Polisi Madiun Periksa TikTokers Viens Boys terkait Pelanggaran PPKM 

Liputan6.com, Surabaya - Polresta Madiun memeriksa TikTokers asal Solo, Viens Boys, terkait dugaan pelanggaran Pemberlakuan Pembatasan Kegiatan Masyarakat (PPKM) di Kafe I-Club.

Kapolres Madiun Kota AKBP Dewa Putu Eka Darmawan mengatakan, kepolisian telah memanggil seluruh pihak yang berkaitan dengan peristiwa tersebut dan saksi-saksi, termasuk personel dan manajemen Viens Boys, serta I-Club.

"Sejak kemarin sore hingga hari ini masih terus kami lakukan pemeriksaan dan interogasi. Kami dalami juga apakah di dalamnya ada unsur pidana," ujar AKBP Dewa di Madiun, dikutip dari Antara, Senin malam (26/1/2021).

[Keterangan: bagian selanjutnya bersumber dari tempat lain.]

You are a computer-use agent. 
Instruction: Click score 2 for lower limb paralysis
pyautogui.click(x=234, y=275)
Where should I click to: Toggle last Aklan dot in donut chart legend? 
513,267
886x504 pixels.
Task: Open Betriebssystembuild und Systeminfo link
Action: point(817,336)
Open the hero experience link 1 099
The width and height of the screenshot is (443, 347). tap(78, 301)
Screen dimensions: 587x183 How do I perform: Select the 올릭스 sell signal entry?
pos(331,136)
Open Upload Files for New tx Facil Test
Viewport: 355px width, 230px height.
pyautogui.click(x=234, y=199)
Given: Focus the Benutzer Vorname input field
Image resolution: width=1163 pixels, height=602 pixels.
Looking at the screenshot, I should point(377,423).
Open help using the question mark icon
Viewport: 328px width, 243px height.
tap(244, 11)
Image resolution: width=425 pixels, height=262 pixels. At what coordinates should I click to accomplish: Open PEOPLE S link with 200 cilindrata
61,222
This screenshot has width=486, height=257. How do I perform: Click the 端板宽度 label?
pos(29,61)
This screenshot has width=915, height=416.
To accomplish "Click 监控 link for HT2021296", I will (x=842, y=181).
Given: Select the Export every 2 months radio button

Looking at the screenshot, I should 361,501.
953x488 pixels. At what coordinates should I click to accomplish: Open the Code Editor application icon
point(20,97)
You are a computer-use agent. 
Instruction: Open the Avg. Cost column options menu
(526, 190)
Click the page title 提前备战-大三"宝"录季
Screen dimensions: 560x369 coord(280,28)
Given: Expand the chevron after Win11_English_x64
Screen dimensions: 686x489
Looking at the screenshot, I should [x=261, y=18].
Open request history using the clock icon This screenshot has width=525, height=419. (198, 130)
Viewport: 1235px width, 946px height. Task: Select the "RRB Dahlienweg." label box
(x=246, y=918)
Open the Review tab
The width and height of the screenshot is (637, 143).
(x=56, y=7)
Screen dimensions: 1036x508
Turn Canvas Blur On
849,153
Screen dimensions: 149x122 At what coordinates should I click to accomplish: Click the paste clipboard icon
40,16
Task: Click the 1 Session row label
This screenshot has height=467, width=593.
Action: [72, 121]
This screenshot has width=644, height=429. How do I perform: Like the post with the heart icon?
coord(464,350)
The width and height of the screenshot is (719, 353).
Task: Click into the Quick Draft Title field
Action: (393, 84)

Dari hasil gelar perkara, polisi menemukan fakta bahwa keberadaan Viens Boys di Kota Madiun adalah inisiatif salah satu anggota manajemen mereka, yakni untuk roadshow test food atau review makanan, salah satunya di Kafe I-Club Kota Madiun. Kemudian, diunggah di laman media sosial mereka.

"Saat ini masih kami selidiki lebih lanjut bagaimana para penggemarnya bisa berkumpul. Jika ada ajakan, berarti ada unsur pidana di dalamnya," kata Dewa.

Selain mengumpulkan saksi-saksi, petugas kepolisian juga telah mengamankan sejumlah barang bukti, di antaranya alat CCTV dan isi rekamannya, keterangan dari petugas keamanan, manajemen, dan pengunjung yang ada di lokasi kejadian.

2 dari 2 halaman

Pemeriksaan Saksi

Dewa mengatakan, pelaku terancam sanksi dari Pasal 14 Ayat 1 UU Nomor 4 Tahun 1984 tentang Wabah Penyakit Menular atau Pasal 93 UU Nomor 6 Tahun 2018 tentang Kekarantinaan Kesehatan. Dengan hukuman maksimal 1 tahun penjara.

"Namun demikian, saat ini kami masih mendalami pemeriksaan saksi-saksi. Untuk penetapan tersangka diperlukan gelar perkara lebih lanjut," katanya.

Seperti diketahui, acara temu penggemar artis TikTok asal Solo, Viens Boys, di Kafe I-Club Kota Madiun pada Minggu (24/1/2021) menuai protes dan melanggar aturan PPKM. Hal itu karena kegiatannya menimbulkan kerumunan di saat Kota Madiun wajib melakukan PPKM saat pandemi, sehingga akhirnya ditangani oleh kepolisian setempat.